Marny C. Pera (right) nominated her employer Madam Yap Sock Hoe for the Foreign Domestic Worker Employer of the Year Award which she won. Madam Yap's son, Ling Wei Hong (second from left) received the award on his mother's behalf.
Marny C. Pera (right) nominated her employer Madam Yap Sock Hoe for the Foreign Domestic Worker Employer of the Year Award which she won. Madam Yap's son, Ling Wei Hong (second from left) received the award on his mother's behalf. ST PHOTO: YEO KAI WEN
The sixth Foreign Domestic Worker Day, organised by the Foreign Domestic Worker Association for Social Support and Training, and Association of Employment Agencies (Singapore), was attended by 6,000 maids and employers and was held at the Singapore P
The sixth Foreign Domestic Worker Day, organised by the Foreign Domestic Worker Association for Social Support and Training, and Association of Employment Agencies (Singapore), was attended by 6,000 maids and employers and was held at the Singapore Polytechnic (above). ST PHOTO: YEO KAI WEN

When Ms Marny C. Pera first arrived in Singapore from the Philippines 28 years ago, it was not an agent who was at the airport to meet her but her employer's family.

Then, four years into her stay, her employer, Madam Yap Sock Hoe, 65, loaned her money to purchase a piece of farmland worth around $10,000.

She also helped Ms Pera's son to find a job as a therapist here, and when he got married, the ceremony was held in the function room at Madam Yap's condominium.

To thank her, Ms Pera nominated the retired teacher for an annual award for employers organised by the Foreign Domestic Worker Association for Social Support and Training (Fast) and Association of Employment Agencies (Singapore).

Yesterday, Madam Yap received the top honour, the Foreign Domestic Worker Employer of the Year award. Her son, Mr Ling Wei Hong, 34, was there to receive it on her behalf as she was travelling.
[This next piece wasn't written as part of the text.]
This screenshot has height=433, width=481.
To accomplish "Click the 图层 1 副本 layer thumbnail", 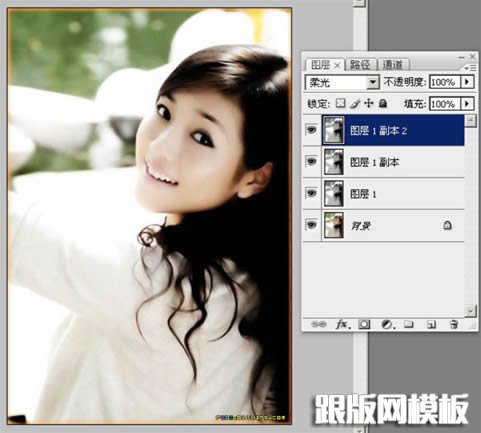I will click(x=334, y=162).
"It's the small things that mean a lot," said Ms Pera, 58, who is still a domestic helper for the family. "From the first time I went to their house, the whole family said 'please' and 'thank you' to me. It shows they are such warm and good people."

Mr Ling said the award is an "affirmation" for Ms Pera, adding: "If we didn't feel she was a family member to us, we wouldn't be able to work together for so long."

The awards were part of the sixth Foreign Domestic Worker Day, attended by 6,000 maids and employers at Singapore Polytechnic. Outstanding domestic helpers were also presented with awards.

Minister of State for Manpower Sam Tan acknowledged the strength and sacrifices of domestic helpers.

"Foreign domestic workers help us to juggle our careers and family commitments, and give Singaporeans more time to pursue our hobbies and passions," he said in a speech thanking them.

Mr Tan also said mutual respect and communication are important in building successful working relationships. Preliminary results from a Manpower Ministry survey of about 1,000 domestic helpers found around 97 per cent were satisfied working here. About four in five would recommend working in Singapore to their friends and relatives. The full survey results will be released early next year.

Fast also announced the launch of a mediation service next year for maids and employers.

The organisation celebrated its 10th anniversary at the event. It runs a helpline and clubhouse for domestic workers, provides avenues for legal aid and has conducted subsidised training for more than 66,000 maids.